The dam truly broke for me when, in my junior year, one of the dances hosted a lip synch contest. I developed a full-on routine and choreography to Stroke 9’s “Little Black Backpack,” practiced on a daily basis, and signed up to compete. The night of the show, I recall friends expressing their doubts, certain I was about to embarrass myself and, in the same breath saying they would perform with me but they didn’t know the song at all--code for, if I wasn’t going to bail, they sure as hell weren’t going down with the sinking ship.
In my mind, the lip synch performance was great. Epic. All the swagger of a rock n roll star, amplified by the fact that no one knew I had that performance in me.
To my knowledge, no video of this performance exists, so I can’t watch it with a more objective eye.

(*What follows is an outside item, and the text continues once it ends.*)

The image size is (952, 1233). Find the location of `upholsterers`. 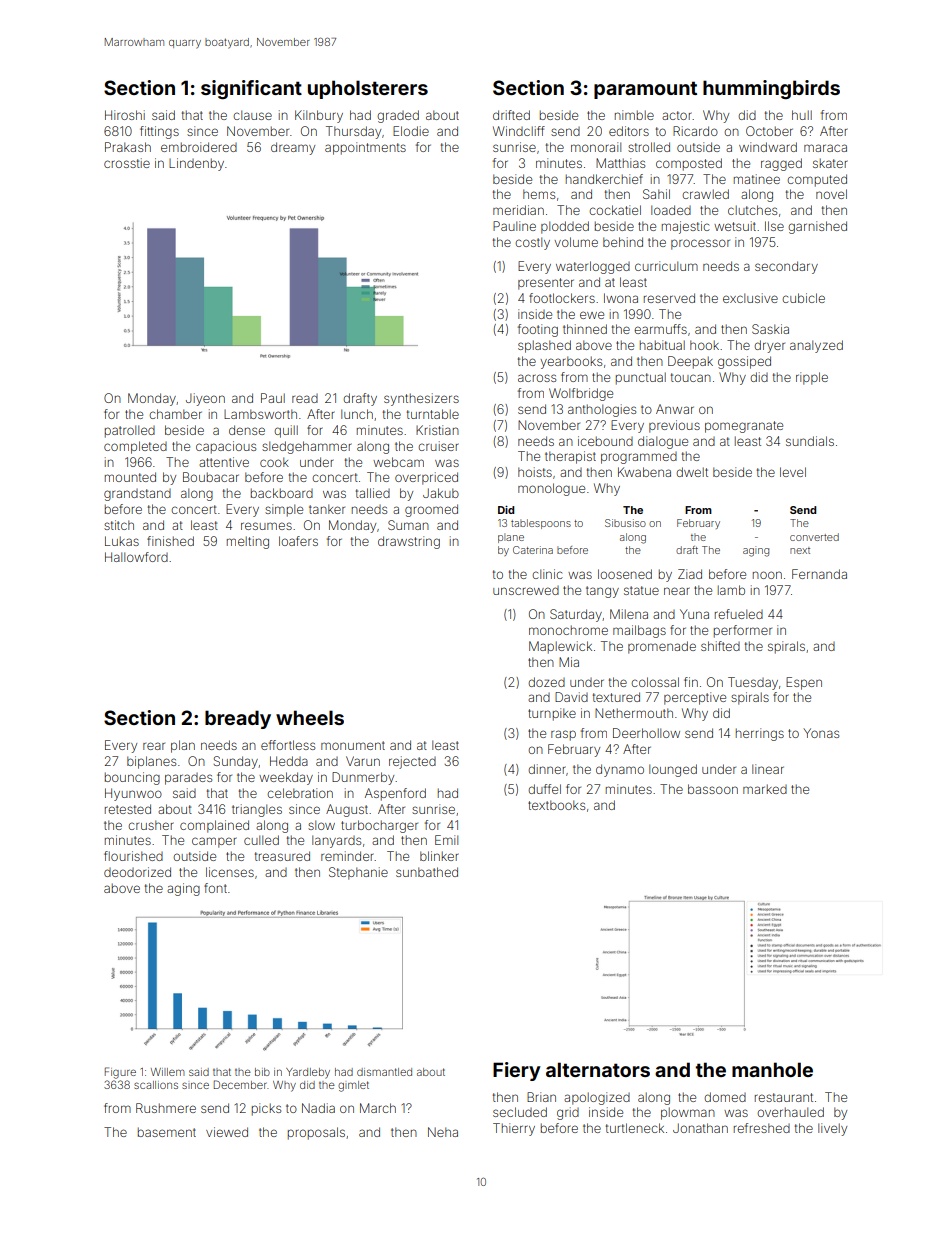

upholsterers is located at coordinates (368, 89).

That said, when I think back on it, I really can’t imagine that it was objectively great. I can remember that moment when a hundred other kids started clapping along, though. That there were screams and hollers of support in all of the key moments I had planned as high spots in the performance. That a rush of people--some of whom I had considered friends, and some of whom I had not--came at me as I posed at the song’s finish, with hugs and high fives—about the closest I ever got to a high school movie moment of triumph. I had won the big game, danced with the prom queen, punched out the bully. All of that sentiment wrapped up into four minutes of dancing and the immediate aftermath.
That moment had a lot less to do with dancing well than what I like to think was a manifestation of everyone’s inner geek and everyone’s inner exhibitionist. That moment of letting go of the fear of looking foolish in favor of doing something bold, incredibly un-cool (when you consider the cumulative hours of preparatory work for a performance at a high school dance) and, perhaps most importantly, fun.
This is the lesson, so obvious, and yet so hard to believe in at the moment of action. The overwhelming number of settings in which dance would naturally play a part, no one cares how anyone else looks dancing--if anything, they’re worried about themselves. After the moment has passed, when a person gets in the groove, dancing is irresistibly fun. But prior to that moment, in making a conscious decision about whether or not to get on the dance floor at that bar or that wedding or that party, it can feel like the world.
I’ve never seen the movie, We Bought A Zoo, but there’s a particular line from the trailer that I’ve loved since the first time I heard it, in the dark of a theater, waiting watch another film:
“all you need is twenty seconds of insane courage. Just literally twenty seconds of just embarrassing bravery. And I promise you, something great will come of it.”
Strip away Matt Damon talking to his movie-son. The logic applies to any range of situations from the decision to buy a zoo to asking someone out to dinner. To the choice to dance.
Dancing isn’t for everybody or every situation. But I dare say that it’s for a lot more people and a lot more situations than people care to admit on a day-to-day basis. It can mean the difference between blending in and standing out. Between a moment you look back on with regret and a moment of triumph. Between being too cool, or too old, or too professional, and having the time of your life.
It starts with that moment of courage. It can lead to a whole lot more.